Request. Quote the rows word for word, beginning at the line that contains "Click the Stellar XLM rocket icon" and stopping after the line that contains "851x473 pixels. click(x=744, y=250)". Leave the pictures out of your answer.

Data listing.
========
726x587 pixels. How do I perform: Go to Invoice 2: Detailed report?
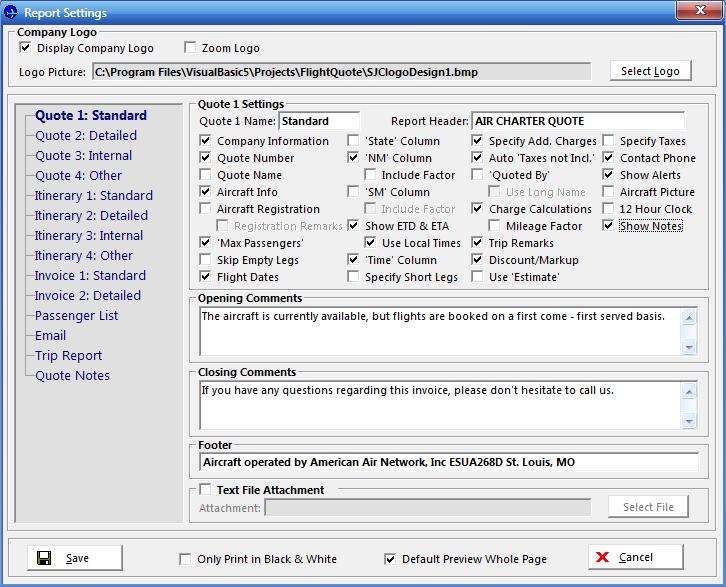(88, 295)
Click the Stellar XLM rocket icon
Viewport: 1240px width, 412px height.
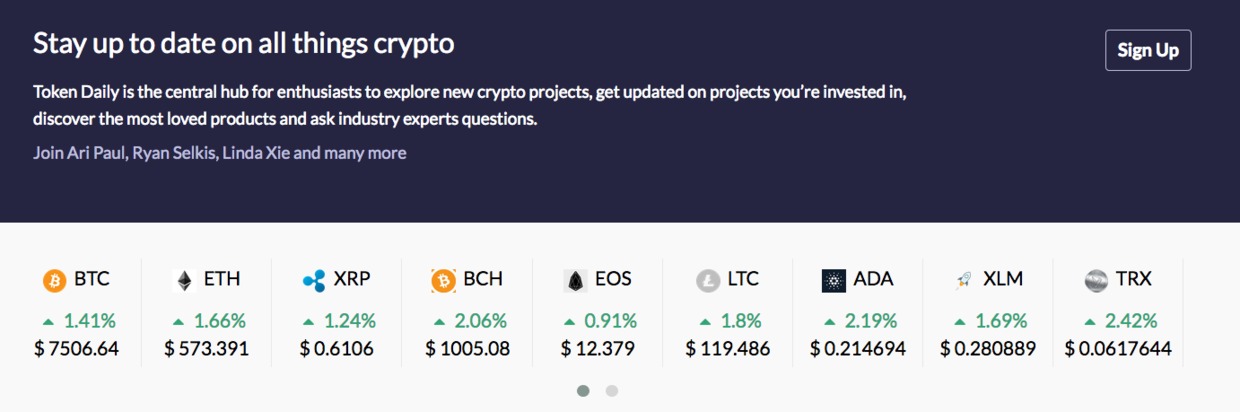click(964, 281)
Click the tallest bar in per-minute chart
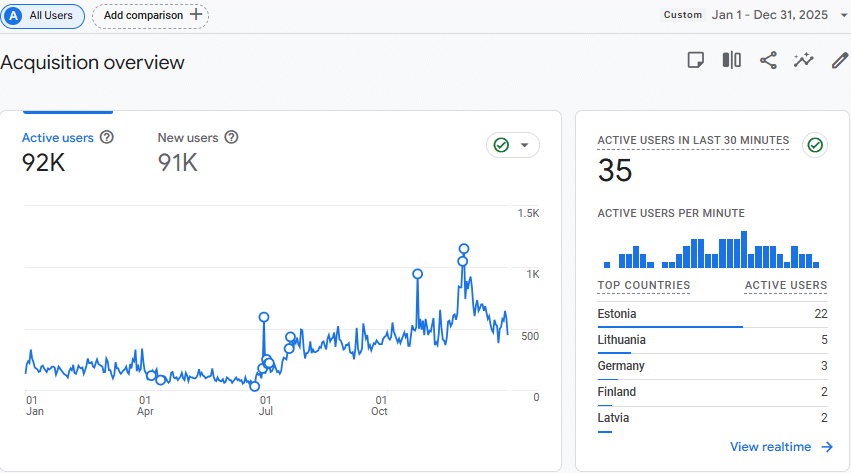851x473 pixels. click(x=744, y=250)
========
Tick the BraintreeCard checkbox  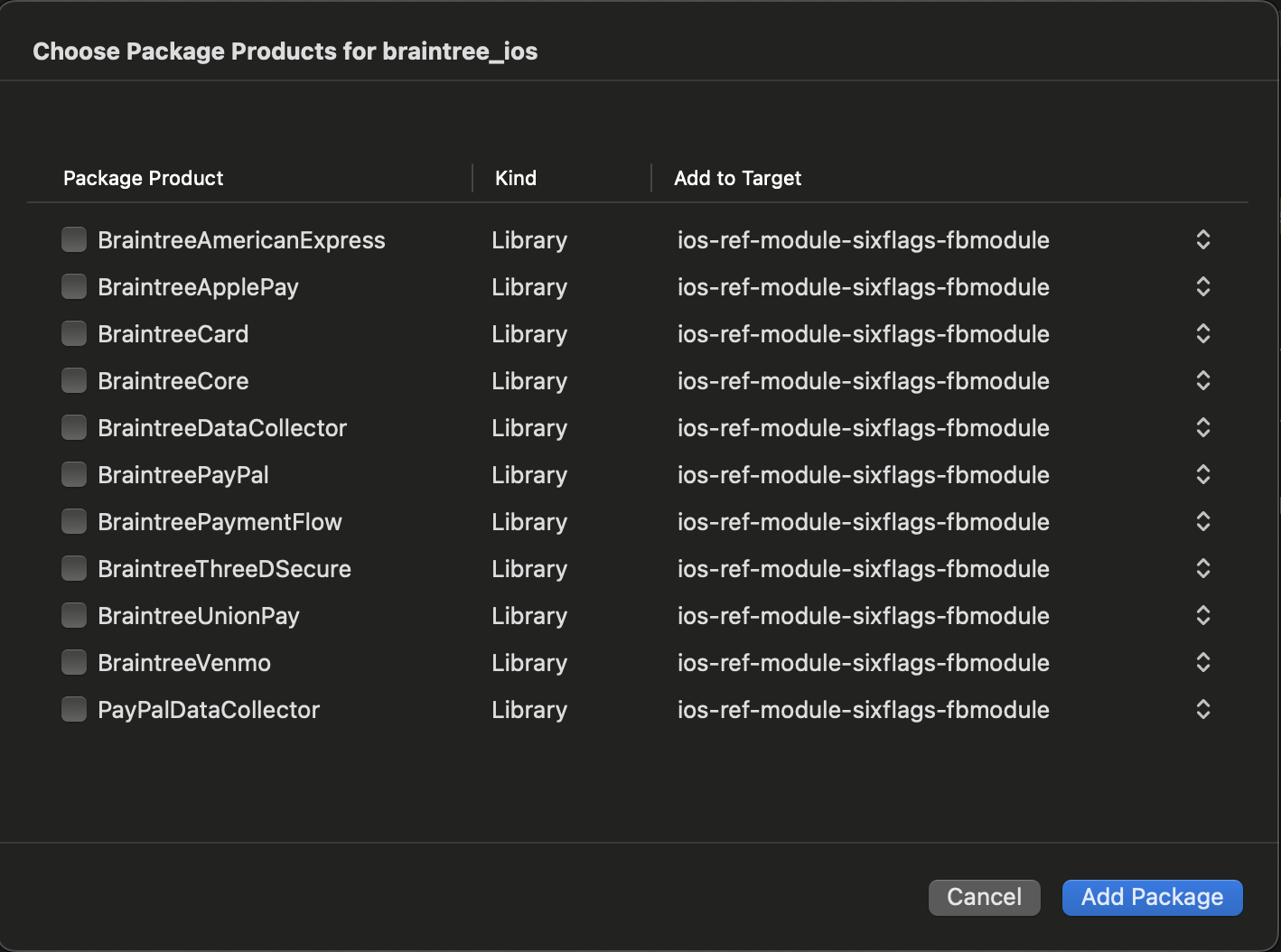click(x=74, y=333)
========
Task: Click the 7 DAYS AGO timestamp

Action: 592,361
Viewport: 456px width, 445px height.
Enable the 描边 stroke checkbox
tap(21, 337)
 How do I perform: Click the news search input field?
========
Written reply.
Click the Stellar XLM rocket icon
Viewport: 1240px width, 412px height.
click(964, 281)
Click the tallest bar in per-minute chart
851x473 pixels. click(x=744, y=250)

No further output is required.